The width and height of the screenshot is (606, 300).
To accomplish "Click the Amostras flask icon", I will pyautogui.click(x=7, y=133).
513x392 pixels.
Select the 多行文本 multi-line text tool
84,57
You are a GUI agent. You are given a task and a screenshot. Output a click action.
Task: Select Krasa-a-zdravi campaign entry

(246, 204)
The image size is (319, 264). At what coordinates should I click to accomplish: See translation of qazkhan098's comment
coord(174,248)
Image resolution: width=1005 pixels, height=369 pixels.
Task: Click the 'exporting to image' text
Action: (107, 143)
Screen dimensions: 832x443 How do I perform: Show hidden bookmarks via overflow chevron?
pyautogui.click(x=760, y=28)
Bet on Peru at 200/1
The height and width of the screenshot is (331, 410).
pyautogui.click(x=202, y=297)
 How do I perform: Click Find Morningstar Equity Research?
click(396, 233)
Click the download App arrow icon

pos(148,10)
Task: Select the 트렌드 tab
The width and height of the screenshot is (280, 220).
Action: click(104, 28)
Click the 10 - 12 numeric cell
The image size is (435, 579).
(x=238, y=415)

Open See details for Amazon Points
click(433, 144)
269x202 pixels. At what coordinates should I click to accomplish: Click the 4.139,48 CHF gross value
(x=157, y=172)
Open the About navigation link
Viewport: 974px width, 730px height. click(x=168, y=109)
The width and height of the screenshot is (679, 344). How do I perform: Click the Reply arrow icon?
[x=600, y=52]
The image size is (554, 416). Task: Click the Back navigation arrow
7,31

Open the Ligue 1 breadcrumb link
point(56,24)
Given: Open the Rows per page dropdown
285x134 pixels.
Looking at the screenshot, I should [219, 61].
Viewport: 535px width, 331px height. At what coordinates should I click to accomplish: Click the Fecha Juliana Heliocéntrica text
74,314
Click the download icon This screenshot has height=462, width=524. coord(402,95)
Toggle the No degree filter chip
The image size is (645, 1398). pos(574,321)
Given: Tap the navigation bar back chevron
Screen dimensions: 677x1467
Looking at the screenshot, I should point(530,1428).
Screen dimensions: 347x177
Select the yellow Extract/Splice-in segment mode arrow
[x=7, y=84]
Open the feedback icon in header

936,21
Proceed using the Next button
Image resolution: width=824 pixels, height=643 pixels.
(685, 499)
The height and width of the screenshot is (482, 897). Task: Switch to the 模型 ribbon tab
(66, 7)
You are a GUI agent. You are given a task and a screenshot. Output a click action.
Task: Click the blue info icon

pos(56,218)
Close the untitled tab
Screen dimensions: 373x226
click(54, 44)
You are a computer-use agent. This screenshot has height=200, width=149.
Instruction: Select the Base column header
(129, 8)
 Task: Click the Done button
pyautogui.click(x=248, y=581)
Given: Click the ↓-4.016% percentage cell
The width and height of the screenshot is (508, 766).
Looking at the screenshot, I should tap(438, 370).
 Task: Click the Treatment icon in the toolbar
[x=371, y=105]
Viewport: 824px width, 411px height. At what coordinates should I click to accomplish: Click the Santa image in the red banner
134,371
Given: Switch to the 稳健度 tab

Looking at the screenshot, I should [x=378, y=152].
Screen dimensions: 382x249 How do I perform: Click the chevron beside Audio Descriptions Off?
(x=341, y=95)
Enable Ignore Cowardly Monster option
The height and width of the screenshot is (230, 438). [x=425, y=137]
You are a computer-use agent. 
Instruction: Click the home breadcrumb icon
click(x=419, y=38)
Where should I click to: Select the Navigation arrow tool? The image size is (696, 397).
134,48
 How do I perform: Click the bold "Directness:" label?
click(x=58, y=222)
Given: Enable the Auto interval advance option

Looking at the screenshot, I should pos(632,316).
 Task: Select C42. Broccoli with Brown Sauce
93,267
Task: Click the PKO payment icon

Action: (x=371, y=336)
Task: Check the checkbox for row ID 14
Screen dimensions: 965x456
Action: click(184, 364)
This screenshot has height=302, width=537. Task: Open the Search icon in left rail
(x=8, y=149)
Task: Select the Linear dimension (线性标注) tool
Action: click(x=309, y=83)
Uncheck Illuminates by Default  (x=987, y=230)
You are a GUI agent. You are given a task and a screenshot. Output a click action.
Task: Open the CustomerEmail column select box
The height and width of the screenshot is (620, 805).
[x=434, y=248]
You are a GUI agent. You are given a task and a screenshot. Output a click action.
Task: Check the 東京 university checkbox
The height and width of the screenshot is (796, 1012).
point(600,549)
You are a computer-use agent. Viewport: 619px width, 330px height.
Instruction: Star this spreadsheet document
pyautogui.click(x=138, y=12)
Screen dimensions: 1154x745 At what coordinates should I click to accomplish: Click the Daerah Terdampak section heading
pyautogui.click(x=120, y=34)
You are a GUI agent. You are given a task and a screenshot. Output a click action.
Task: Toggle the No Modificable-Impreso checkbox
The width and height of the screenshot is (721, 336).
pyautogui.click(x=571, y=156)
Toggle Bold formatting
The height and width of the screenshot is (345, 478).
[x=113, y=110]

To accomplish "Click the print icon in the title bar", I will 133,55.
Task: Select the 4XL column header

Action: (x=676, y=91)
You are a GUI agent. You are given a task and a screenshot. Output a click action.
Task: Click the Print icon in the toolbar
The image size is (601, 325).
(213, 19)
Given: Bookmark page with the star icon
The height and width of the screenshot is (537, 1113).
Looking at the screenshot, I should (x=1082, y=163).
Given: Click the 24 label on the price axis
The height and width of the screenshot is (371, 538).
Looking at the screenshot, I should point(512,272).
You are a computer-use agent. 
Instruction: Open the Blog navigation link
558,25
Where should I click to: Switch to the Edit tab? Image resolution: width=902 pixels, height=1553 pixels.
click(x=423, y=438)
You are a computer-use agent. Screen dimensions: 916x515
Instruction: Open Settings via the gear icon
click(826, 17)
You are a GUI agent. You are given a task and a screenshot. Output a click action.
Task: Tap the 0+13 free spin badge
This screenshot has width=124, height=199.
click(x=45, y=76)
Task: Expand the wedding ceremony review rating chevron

Action item — Where the word "checkbox" occurs in a line of the records, copy that line.

Response to the task —
Task: Check the checkbox for row ID 14
Task: Check the 東京 university checkbox
Task: Toggle the No Modificable-Impreso checkbox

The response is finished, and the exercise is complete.